→ EXERCISES:
[A] According to the Starbucks essay, in which city is the Starbucks chain based?
[B] Reproduce the passage in the Starbucks essay starting with "Here are some" and going on through "outfit. I didn’t.".

→ PAGE EXCERPT:
A Cup of Coffee at the Starbucks Circus

Going to a coffee shop to do some work or to relax a bit is a very popular thing to do in New York City, especially after the 12+ hour work day that most of us endure. And, while I am sure that there are local options for grabbing a cup of Jo or tea and hitting the interwebz on your laptop, “a coffee shop” here refers almost exclusively to Starbucks, seeing as how the Seattle-based chain has a virtual monopoly on WiFi-providing, nonalcoholic beverage-offering establishments in this city. Perhaps it doesn’t have an actual monopoly on this market, but it sure has the appearance of one. Starbucks stores dot this city like freckles on a redhead, and finding one is as easy as stepping outside of your apartment and simply opening your eyes.

With Starbucks’ popularity comes a downside, however. Getting a seat in a Starbucks in New York City is like winning some sort of lottery about which you get way more excited than any adult should about a chair. The number of customers looking for a place to sit and sip their drinks is astounding, and most Starbucks have a relatively constant line and a perpetually occupied floor of tables and chairs. If you are lucky enough to win one of these golden seats, you have also won the privilege of being stalked by vulture-like creepers who pace about the store, lingering around particular tables and staring, waiting for you to get uncomfortable enough to surrender your seat. Some people even approach you, letting you know that they have decided that it is now their turn to sit in your seat and use your table as if there were some sort of unwritten time-limit or perhaps they have been declared Ruler of the Universe without your knowing about it.

The best part about winning one of these highly-coveted seats is the free ticket that comes with it. You see, New York City Starbucks stores are actually part of an apparent traveling circus in which various acts mosey around Manhattan and the other boroughs performing their side show routines for anyone needing a little impromptu entertainment along with their drink that is inevitably way too hot or way too sweet to actually enjoy.

Here are some of the observations from my New York City Starbucks adventures so far:

  • A tiny little old Asian lady in a sailor outfit was standing by her table at a relatively busy Starbucks angrily yelling at the employees and customers. The thickness of her accent made it basically impossible for anyone to understand what she was saying, but I’m pretty sure the gist was this: She was mad. It was our fault. The End. And, I know you probably think that I made up the part about her wearing a sailor outfit. I didn’t.

→ RAW DATA:
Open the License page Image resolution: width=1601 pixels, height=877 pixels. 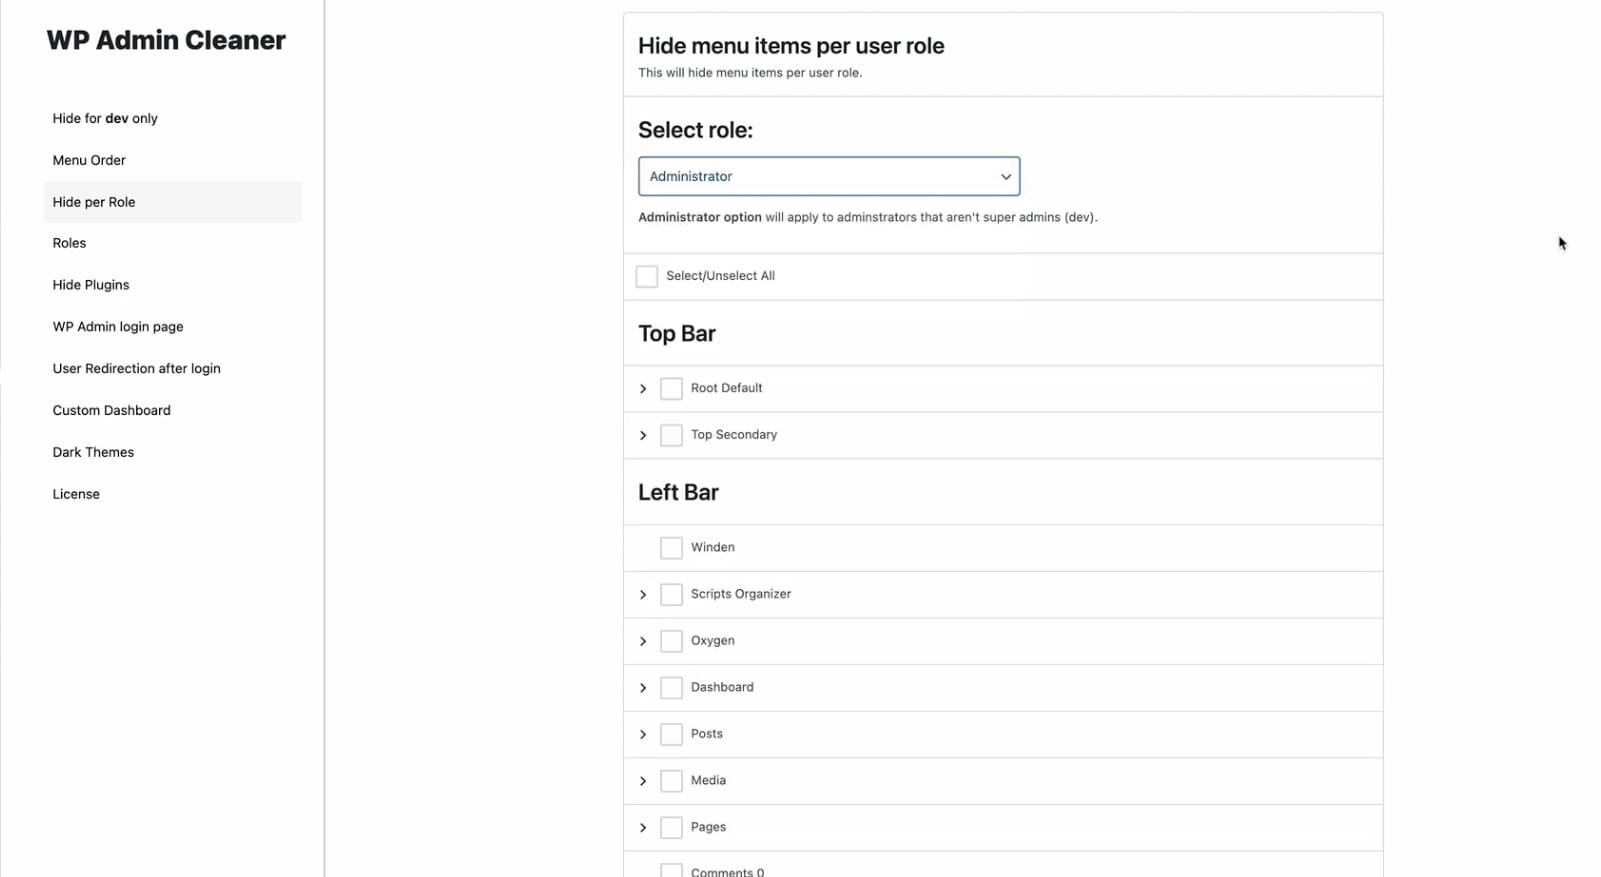click(x=76, y=493)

→ REPLIES:
[A] Seattle

[B]
Here are some of the observations from my New York City Starbucks adventures so far:

  • A tiny little old Asian lady in a sailor outfit was standing by her table at a relatively busy Starbucks angrily yelling at the employees and customers. The thickness of her accent made it basically impossible for anyone to understand what she was saying, but I’m pretty sure the gist was this: She was mad. It was our fault. The End. And, I know you probably think that I made up the part about her wearing a sailor outfit. I didn’t.